« Pères, préparez-vous, voici l’instant fatal
« Qu’il faut mettre au grand jour, le sceptre monacal :
« De vos roides engins, montrez la révérence,
« Et voyons qui de nous aura la préférence.
Alors montrant le sien : « Voici, — dit-il, — mes droits
« Et le signe assuré de mes fameux exploits :
« Quoiqu’on ait retranché, par un malheur funeste,
« Pour être général, voyez ce qui me reste :
« Révérends, c’est, je pense, un assez bel hochet. »
À son aspect, on croit voir un vit de mulet.
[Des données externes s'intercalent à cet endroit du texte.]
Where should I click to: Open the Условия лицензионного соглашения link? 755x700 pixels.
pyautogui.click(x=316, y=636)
Saisi d’un saint transport, un vieillard en lunette,
S’approche pour le voir, fait une humble courbette ;
De près il l’examine, et dit : « Par saint François !
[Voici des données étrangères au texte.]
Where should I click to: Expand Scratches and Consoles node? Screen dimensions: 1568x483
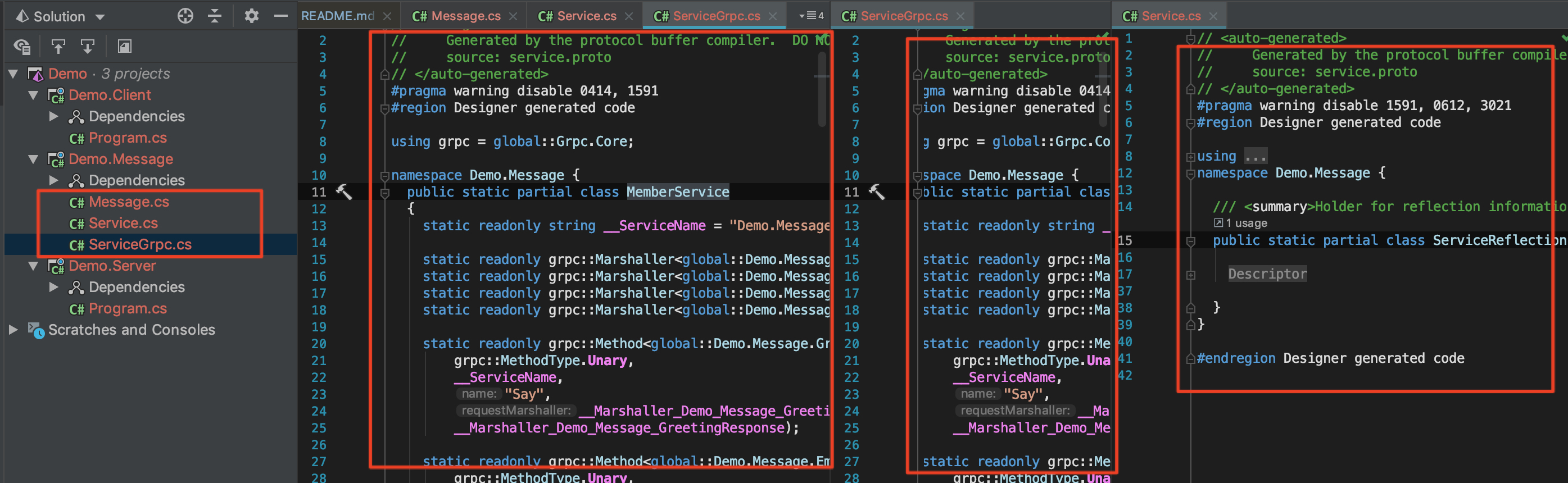click(13, 330)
« Voilà, je crois, de l’Ordre, un des plus beaux anchois. »
Mais d’un air dédaigneux, saisissant la parole,
Père Tapeux soutient que c’est une hyperbole,
Prétendant qu’il n’a pas suffisante grosseur ;
Défie, à son égard, le plus rude censeur,
Et, levant d’une main, sa longue robe brune,
De l’autre, il sort un vit, propre à faire fortune.
À peine, le peut-on empoigner d’une main ;
Long en proportion, carré, sec et mutin.
« — Voilà, — dit-il, — un vit, rougissant de colère,
« Et non pas ce que vient de nous montrer le Père.
« Avec cet outil-là, je peux, sans me gêner,
« Fournir mes douze coups, dont six sans déconner. »
Le chapitre sourit, et prend cette bravade
Pour un discours en l’air, pour une gasconnade ;
Mais le moine, piqué de cet affront nouveau,
Frappe de son gros vit, vingt fois sur le bureau.